Your goal: Copy the lines of the listing below, from the line containing "You are a GUI" through the end of the listing, leaving out the pictures.

(Data on locating visible targets)
+ + + +

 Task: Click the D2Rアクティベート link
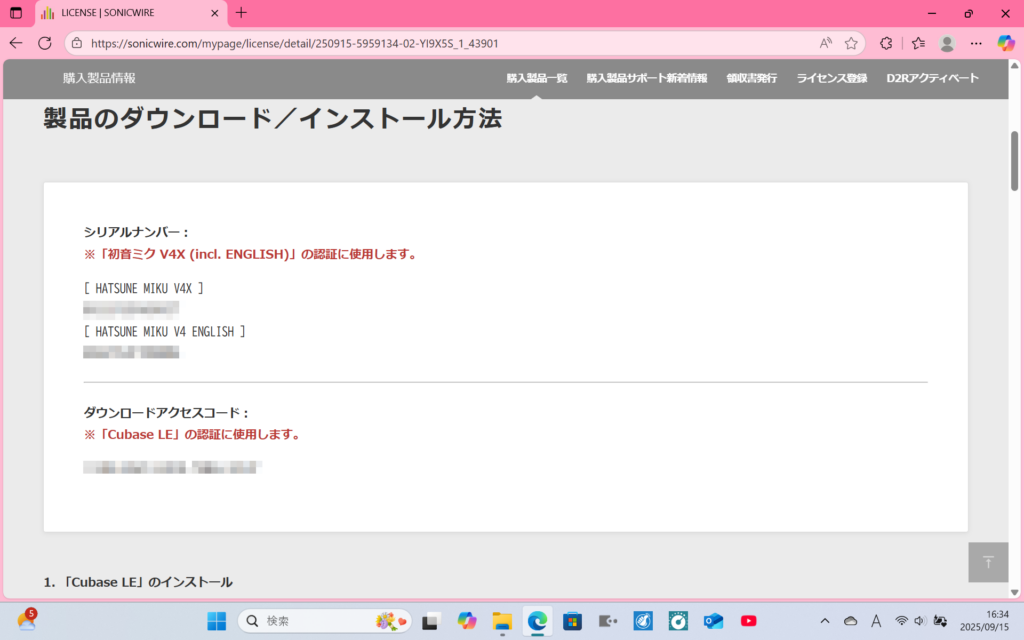932,78
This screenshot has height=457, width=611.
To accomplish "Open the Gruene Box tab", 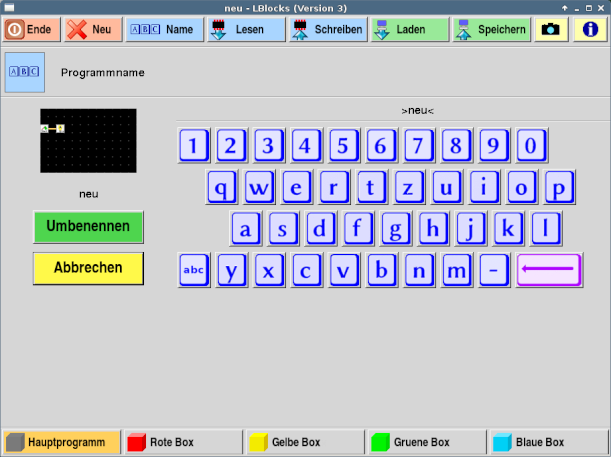I will 427,442.
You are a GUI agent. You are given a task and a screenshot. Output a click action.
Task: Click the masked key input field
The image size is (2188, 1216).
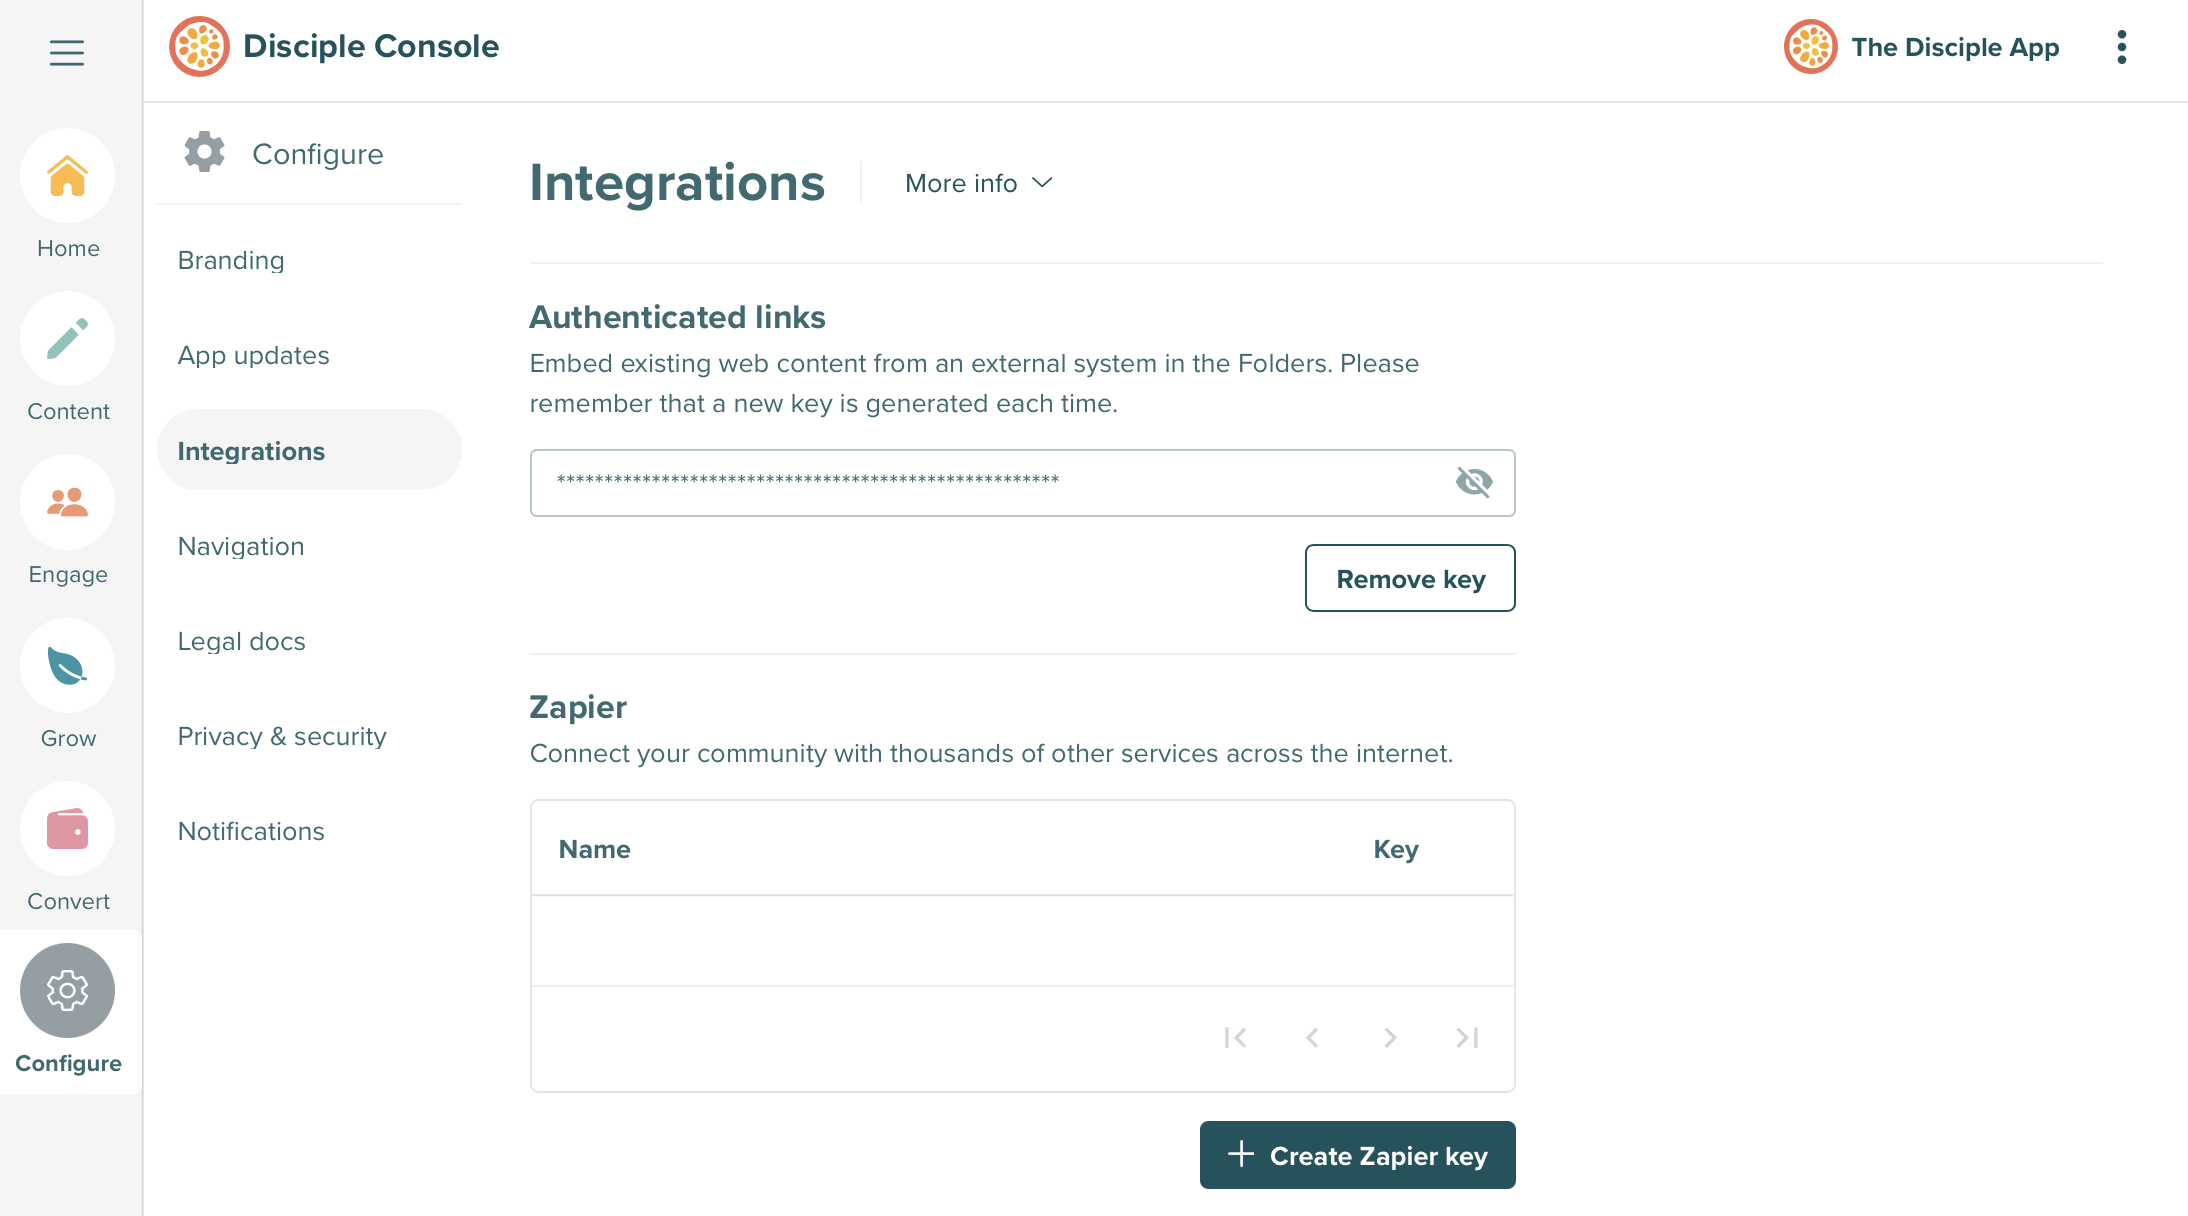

+ + + +

Finished exercise:
You are a GUI agent. You are given a task and a screenshot. Output a click action.
Task: Click the masked key input field
The image size is (2188, 1216).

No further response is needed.